Administration of a single dose of the 5-HT1A receptor high intrinsic agonist U-93385E (either 0.3, 1.0 or 3.0 mg/kg, i.v.) results in a 20-30% decrease in heart rate. In contrast, cumulative dosing of U-93385E (0.01-3.0 mg/kg, i.v.) failed to lower heart rate in the spinal cat. Similarly, infusion of 1 mg/kg of U-93385E over a 2 h period failed to lower heart rate and prevented a bradycardic effect of a single bolus dose of U-93385E or flesinoxan.

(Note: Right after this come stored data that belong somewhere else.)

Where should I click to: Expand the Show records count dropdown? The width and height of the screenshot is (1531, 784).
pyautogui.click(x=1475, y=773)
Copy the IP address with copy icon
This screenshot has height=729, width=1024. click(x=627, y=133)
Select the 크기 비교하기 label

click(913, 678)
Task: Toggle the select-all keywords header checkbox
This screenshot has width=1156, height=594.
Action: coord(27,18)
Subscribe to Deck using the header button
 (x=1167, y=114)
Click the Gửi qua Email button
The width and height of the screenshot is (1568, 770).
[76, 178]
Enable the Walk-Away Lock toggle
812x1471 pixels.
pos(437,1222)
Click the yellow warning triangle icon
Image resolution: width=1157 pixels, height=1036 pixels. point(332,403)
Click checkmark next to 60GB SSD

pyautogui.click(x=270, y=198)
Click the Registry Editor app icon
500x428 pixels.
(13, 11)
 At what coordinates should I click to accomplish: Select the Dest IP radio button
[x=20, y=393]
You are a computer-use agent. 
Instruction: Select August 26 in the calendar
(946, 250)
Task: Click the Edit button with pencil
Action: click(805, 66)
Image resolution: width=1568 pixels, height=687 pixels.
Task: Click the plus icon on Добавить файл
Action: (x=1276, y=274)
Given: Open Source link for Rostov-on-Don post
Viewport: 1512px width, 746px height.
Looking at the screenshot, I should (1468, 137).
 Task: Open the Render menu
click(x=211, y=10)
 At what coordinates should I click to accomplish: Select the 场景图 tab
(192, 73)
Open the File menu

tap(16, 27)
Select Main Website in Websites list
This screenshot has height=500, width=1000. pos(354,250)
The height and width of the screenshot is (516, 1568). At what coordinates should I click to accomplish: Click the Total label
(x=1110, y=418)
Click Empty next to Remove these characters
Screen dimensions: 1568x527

In contrast, the alpha 2-receptor agonist clonidine decreased heart rate in Animals receiving the U-93385E infusion. Single bolus doses of flesinoxan or U-93385E failed to decrease heart rate in cats treated for 7 days with U-93385E (3 mg/kg, b.i.d.) and then saline for 3 days. Similarly, U-93385E failed to lower heart rate 12 days following a 14 day infusion of U-93385E (1 mg/kg per day). These data indicate that a rapid and long duration tolerance develops to the vagal bradycardia produced by 5-HT1A receptor agonists.